Unfortunately, not all aspects of Peyser’s portrayal feel earned. Her dislike of Ira’s wife, Leonore, is so pervasive that the reader simply cannot understand by what sorcery the woman held Ira in wedlock for nearly half a century. Peyser pokes into the most private zones of George’s existence in order to advance lurid or wild speculations—he was a sexual masochist, he was impotent, he was a woman-beater—for which she provides only the most exiguous evidence. Perhaps most disappointing, she fails to make good on her provocative assertion that Ira’s lyrics represent a “virtual diary of George’s life.” How convenient if this were true! But the claim turns out to be something of a self-fulfilling prophecy, since Ira’s lyrics, in their generality, can buttress pretty much whatever suppositions we bring to them. A comic song in a Gilbert and Sullivan mode (French Ambassador: “I must know why/You crucify/My native country/with this effront’ry/To the illegitimate daughter/of an illegitimate son/Of an illegitimate nephew/of Napoleon!”) confirms Peyser in her suspicions about George’s having secretly fathered various children. A song about a young man looking for a lusty embrace (“Treat me rough,/Pinch my cheek,/ Kiss and hug and squeeze me/Till I’m weak”) supports her assertion of George’s masochism. But one might equally conclude, from lyrics like those of “The Man I Love,” that George was homosexual, or determine from “I Don’t Think I’ll Fall in Love Today” (“Safer to be platonic;/Why burn up with romance?”) that he was celibate. The fact is, most of Ira’s lyrics sprang from revues and shows, and they were about what most Tin Pan Alley lyrics were about: love, the falling into it and the picking yourself up after the fall out of it. They seldom speak in code.

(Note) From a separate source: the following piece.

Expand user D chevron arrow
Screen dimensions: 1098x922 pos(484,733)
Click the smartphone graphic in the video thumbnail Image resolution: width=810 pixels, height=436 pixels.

Ira was the “scholar” of the two brothers. To some extent, the role was a put-on, no less a playful exaggeration than George’s dark, gangster-like mugging. Yet if his intellectual pursuits were not terribly broad, within the scope of his professional interests he was quite penetrating, as his charming book Lyrics on Several Occasions, composed at the end of his career, confirms. Although Ira completed a few semesters of college (unlike George, who quit school at fifteen), his formal studies were intended to be practical and businesslike; in the world of letters where he found his vocation and made his fortune, he was essentially self-educated.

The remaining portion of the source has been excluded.